SMB est aussi gavé de référence à des vieux classiques et consoles (notamment dans les animation d’intro des mondes et warpzones réalisé “à la manière de”), mais aussi à d’autre jeux de la scène indépendante du jeu vidéo (via des personnages jouables à débloquer dans des warpzones spécialement conçues pour leurs capacités), ou encore à la “culture internet” (en glissant par exemple la musique du fameux dramatic look). quand au visuel, bien qu’épuré, c’est un style à part entière qui a beaucoup de charme. alors que de leur côté les musiques retiennent carrément l’attention. la durée de vie est potentiellement assez dingue, puisque en plus du nombre délirant de niveaux, le côté “contre la montre” est aussi mis en avant dans la progression, ainsi que la collecte de bandages planqués dans les niveaux, et qui permettront de débloquer de nouveau personnages.

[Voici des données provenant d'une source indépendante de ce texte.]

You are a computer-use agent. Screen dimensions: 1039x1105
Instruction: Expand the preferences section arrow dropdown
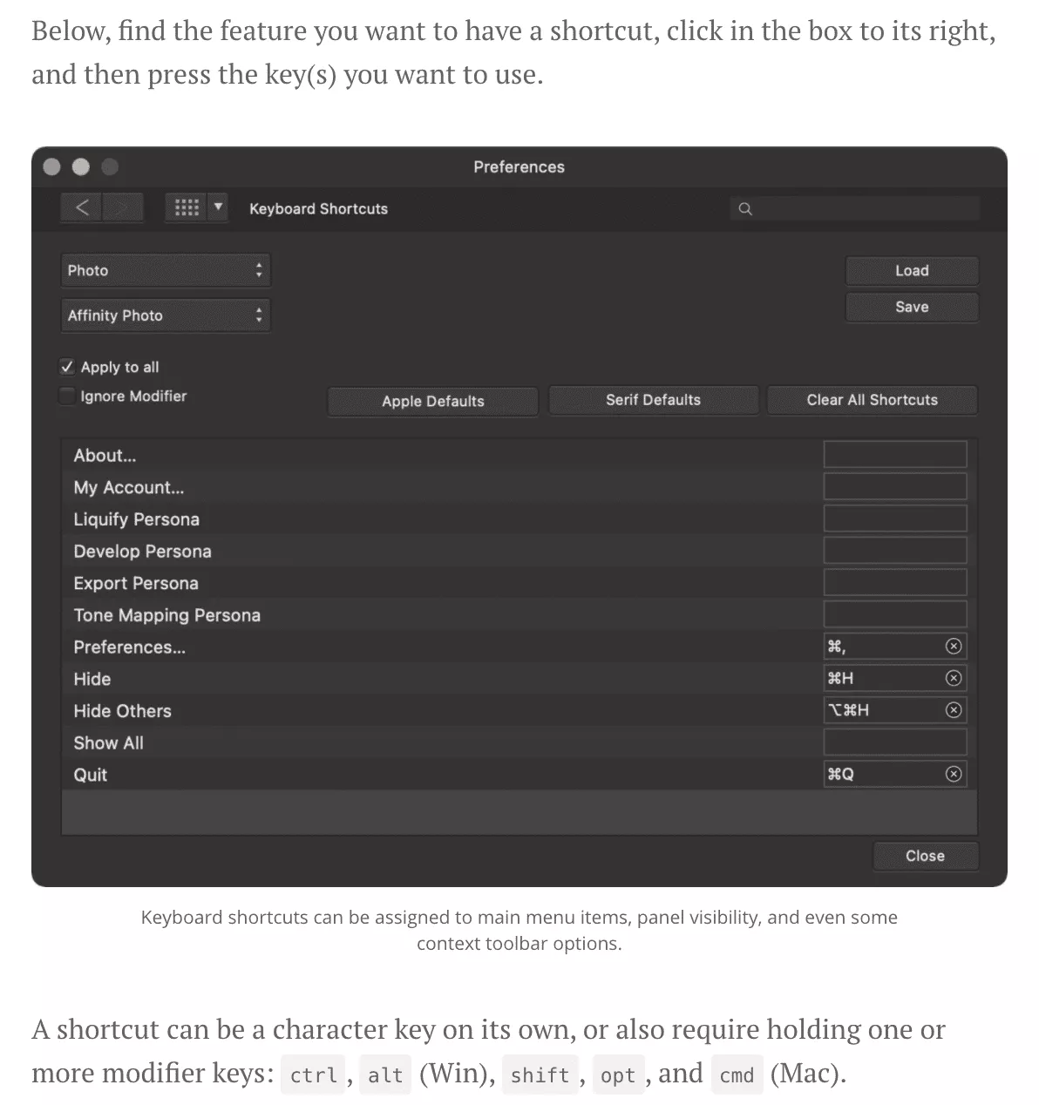click(218, 207)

bref on enragera, on rigolera, on exultera, baissera parfois les bras, mais ce qui impressionne le plus c’est la marge de progression incroyable au fil des niveaux. à force de réessayer des passages qui semblent impossibles, ceux ci deviennent quasiment des automatismes une fois passé, et que l’on bute sur la difficulté suivante. multiplié par le nombre de nouveaux obstacle de plus en plus retors qui débarquent au fil des mondes, ce qui semblait compliqué lors des premières heures devient une promenade de santé (toujours source de défis, pour celui qui veut battre les meilleurs temps). en définitive, un jeu gratifiant. les quelques types derrière cette merveille peuvent êtres fiers, car c’est une valeur qui se perd dans le jeu vidéo.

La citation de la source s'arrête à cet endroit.